I think there’s a better way to look at things.  I’ve said this before, but I am coming to grasp just how radical this approach is and just how much it undermines our health care system.  There is something far more important than problems:

Risk.

When someone comes to my office with chest pain, my thoughts do not go to the question: “what is going on?”  A more important problem comes first: “is this a dangerous situation?”  I want to know if the person is ready to die from a heart attack or other serious problem.  This is true in nearly every decision I make as a doctor when faced with a condition.  Could that cough be latent lung cancer?  Could that headache be a brain tumor?  Could the depressed man kill himself?

Risk reduction also rules how I approach disease.  I treat cholesterol and hypertension, not because they themselves are problems, but because they can lead to heart disease, stroke, and other problems.  High cholesterol is not, in my opinion, a “disease” for most people; it is a risk factor.  I treat diabetes mainly to prevent the complications.  Do I care if a 90-year-old has an A1c of 8?  No way.  It doesn’t increase their risk enough to matter.

This does not mean we approach “prevention” like the system presently does: throwing procedures at it.  The health care system doesn’t reward having healthy patients, it rewards doing procedures reported to prevent problems.  Yet the system is not addressing the true goal of prevention: risk reduction.
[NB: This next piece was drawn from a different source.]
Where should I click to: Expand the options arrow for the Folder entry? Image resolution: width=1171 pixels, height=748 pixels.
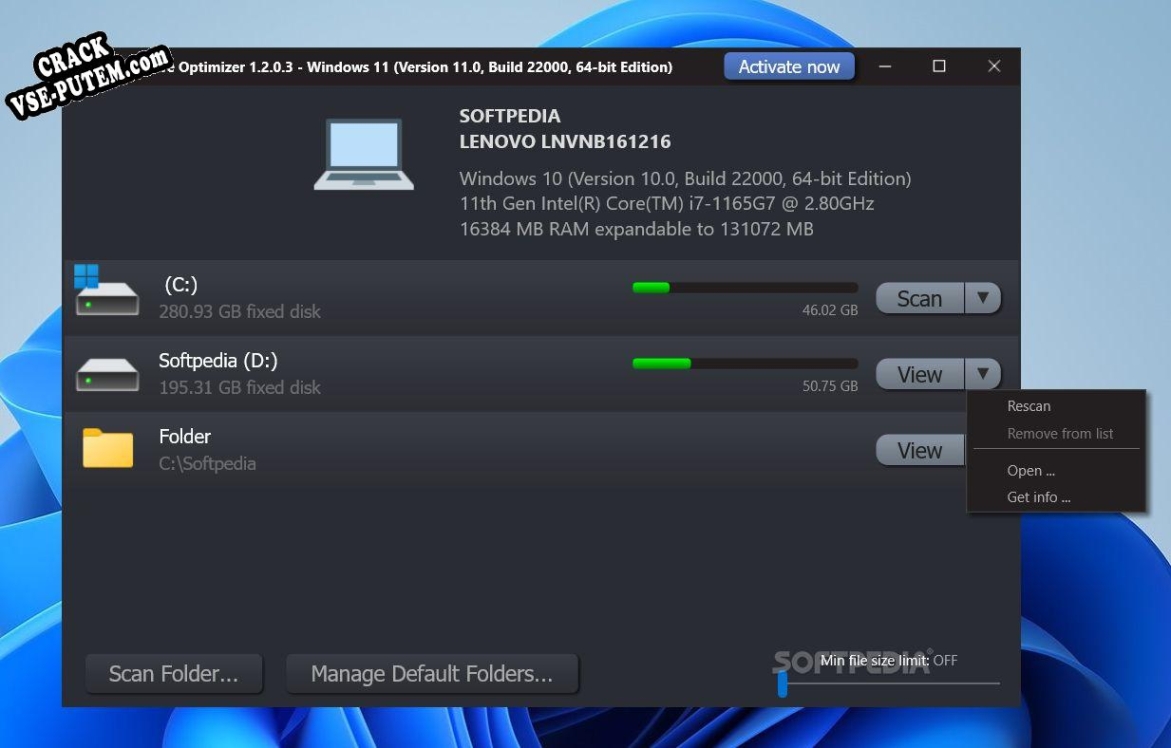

We are “rewarded” by ordering tests, whether or not they reduce risk.  PSA testing is a perfect example of this, as are many other misguided attempts to treat prevention as another problem to  fix with a procedure.

The problem with this, of course, is that it far more to the financial benefit of doctors (and drug companies) for us to address every problem and show we are giving “good care” by checking off the box next to each problem.  In the bigger picture, risk reduction makes the jobs of future cardiovascular surgeons (and drug companies) much less secure.  It attacks the revenue stream of most doctors and hospitals (and drug companies) right where it counts: you can’t make nearly as much money off of healthy people as you can people with “problems.”

This is why, I believe, any system that profits more from people with “problems” than those without is destined to collapse.  Our system is opposed to the goal of every person I see: to stay healthy and stay on as few drugs, have as few procedures, and avoid as many doctors (and drug companies) as possible.

What would happen if we prevented disease?  What would happen if people didn’t have medical problems?  For society it would be great.  For the health care industry it would be a huge problem.

Rob Lamberts is an internal medicine-pediatrics physician who blogs at More Musings (of a Distractible Kind).